◆ **WORK INSTRUCTIONS**: Every line holding the string "will" is to be copied from the entries below.

★ ★ ★ ★ ★

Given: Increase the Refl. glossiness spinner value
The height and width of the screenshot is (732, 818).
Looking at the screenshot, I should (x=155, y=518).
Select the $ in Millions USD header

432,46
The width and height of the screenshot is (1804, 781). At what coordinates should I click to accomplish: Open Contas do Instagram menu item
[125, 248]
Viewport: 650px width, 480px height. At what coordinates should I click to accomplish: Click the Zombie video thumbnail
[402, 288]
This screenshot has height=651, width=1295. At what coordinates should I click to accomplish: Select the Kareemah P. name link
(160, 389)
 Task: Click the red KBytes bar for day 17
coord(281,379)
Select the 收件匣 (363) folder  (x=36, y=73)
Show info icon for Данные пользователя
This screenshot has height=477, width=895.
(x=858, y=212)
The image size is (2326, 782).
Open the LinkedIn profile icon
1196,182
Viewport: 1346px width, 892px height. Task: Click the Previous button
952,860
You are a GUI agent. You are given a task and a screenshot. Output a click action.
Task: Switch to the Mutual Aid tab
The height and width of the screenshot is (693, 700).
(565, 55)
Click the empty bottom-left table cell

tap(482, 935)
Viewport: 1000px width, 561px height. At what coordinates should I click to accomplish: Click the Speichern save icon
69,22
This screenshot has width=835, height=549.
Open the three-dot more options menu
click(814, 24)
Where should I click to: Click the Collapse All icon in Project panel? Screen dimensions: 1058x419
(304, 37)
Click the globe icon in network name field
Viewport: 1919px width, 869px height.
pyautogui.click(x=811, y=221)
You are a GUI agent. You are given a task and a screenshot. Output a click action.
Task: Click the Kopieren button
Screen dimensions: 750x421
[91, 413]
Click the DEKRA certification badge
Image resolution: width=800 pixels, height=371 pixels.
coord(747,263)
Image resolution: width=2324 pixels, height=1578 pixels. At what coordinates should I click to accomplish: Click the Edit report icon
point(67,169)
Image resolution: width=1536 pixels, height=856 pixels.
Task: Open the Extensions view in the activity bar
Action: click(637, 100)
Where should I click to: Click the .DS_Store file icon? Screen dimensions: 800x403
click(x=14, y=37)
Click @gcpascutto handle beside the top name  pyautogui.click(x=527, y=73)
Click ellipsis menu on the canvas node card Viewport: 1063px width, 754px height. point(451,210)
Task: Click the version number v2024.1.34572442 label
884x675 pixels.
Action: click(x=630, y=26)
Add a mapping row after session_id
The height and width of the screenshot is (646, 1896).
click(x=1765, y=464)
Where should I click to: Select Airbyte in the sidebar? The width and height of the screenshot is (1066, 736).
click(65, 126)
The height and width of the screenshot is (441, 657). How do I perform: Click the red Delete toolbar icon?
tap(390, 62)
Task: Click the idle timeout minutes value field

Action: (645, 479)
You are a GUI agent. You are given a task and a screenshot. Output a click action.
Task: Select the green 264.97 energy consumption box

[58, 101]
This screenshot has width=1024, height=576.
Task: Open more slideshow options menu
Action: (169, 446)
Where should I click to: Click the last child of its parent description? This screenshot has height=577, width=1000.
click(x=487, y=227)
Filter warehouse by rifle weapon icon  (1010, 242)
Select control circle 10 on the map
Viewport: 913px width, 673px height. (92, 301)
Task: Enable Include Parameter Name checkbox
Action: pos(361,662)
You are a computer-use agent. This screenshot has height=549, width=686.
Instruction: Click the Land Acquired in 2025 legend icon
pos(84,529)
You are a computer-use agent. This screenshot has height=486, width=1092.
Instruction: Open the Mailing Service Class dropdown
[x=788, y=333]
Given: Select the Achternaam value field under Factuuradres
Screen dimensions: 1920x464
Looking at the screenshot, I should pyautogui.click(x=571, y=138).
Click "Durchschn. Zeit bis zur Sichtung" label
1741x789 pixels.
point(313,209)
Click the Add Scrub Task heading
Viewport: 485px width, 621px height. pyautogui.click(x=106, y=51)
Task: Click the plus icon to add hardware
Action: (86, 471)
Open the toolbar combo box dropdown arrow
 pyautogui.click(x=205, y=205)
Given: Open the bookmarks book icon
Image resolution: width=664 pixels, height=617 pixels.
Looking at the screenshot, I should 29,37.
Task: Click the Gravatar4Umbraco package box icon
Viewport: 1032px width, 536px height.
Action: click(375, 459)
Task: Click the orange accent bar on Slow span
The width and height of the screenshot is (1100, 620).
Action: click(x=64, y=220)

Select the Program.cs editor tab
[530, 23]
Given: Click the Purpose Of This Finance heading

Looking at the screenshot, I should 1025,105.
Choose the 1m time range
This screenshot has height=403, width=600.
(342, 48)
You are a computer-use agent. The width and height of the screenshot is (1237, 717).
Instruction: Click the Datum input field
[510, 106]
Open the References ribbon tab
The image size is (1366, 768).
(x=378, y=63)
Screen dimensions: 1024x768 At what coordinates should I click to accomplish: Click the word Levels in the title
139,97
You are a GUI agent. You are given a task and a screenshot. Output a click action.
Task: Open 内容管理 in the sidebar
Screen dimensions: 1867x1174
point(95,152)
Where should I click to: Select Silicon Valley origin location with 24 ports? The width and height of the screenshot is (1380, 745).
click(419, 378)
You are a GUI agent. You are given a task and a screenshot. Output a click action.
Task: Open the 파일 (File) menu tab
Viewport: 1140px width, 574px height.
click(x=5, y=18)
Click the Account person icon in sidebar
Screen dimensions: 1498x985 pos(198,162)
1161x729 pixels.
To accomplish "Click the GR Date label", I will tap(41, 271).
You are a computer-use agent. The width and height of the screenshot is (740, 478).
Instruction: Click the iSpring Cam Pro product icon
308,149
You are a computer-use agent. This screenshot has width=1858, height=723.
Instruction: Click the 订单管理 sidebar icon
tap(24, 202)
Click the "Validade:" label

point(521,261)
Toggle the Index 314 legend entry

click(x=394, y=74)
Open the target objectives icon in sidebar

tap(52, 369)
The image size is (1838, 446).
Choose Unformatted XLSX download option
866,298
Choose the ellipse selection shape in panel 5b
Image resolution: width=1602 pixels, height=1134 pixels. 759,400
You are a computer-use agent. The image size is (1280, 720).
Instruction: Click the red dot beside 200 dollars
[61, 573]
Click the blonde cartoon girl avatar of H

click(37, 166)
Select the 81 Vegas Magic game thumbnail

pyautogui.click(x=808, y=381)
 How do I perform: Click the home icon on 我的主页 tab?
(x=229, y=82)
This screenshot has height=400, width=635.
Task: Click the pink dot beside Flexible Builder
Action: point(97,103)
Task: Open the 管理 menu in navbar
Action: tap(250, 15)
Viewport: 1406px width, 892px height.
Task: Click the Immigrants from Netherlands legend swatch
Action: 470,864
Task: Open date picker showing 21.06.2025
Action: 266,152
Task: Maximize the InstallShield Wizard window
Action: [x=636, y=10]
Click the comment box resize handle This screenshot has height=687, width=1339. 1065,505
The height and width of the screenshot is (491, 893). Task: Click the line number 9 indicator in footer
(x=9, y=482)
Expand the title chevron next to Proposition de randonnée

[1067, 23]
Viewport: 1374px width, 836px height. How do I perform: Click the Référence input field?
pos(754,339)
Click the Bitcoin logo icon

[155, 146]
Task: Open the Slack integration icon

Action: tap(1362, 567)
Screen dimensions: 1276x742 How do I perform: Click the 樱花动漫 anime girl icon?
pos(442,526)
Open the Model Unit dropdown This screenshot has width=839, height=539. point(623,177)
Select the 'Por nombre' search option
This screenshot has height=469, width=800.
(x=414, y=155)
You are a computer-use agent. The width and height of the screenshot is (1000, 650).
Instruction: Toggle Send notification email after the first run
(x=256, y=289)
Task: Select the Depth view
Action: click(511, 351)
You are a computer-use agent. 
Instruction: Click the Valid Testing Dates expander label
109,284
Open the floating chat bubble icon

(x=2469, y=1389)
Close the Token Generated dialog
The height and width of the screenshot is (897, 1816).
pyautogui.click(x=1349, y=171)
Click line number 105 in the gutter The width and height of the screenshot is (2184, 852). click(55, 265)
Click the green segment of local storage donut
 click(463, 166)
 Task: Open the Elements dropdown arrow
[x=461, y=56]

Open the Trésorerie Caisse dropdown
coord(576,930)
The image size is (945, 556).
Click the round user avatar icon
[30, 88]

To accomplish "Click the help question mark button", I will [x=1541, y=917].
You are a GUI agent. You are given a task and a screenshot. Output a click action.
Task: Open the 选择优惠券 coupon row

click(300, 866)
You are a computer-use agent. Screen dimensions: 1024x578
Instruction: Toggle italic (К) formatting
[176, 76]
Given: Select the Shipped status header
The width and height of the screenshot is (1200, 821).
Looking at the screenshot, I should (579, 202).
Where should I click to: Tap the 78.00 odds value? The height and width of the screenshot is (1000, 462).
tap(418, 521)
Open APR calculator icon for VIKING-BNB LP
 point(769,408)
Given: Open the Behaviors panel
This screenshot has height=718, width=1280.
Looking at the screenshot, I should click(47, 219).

★ ★ ★ ★ ★

◆ **OUTPUT BELOW**:
To accomplish "Click the GR Date label", I will tap(41, 271).
To accomplish "Click the help question mark button", I will [x=1541, y=917].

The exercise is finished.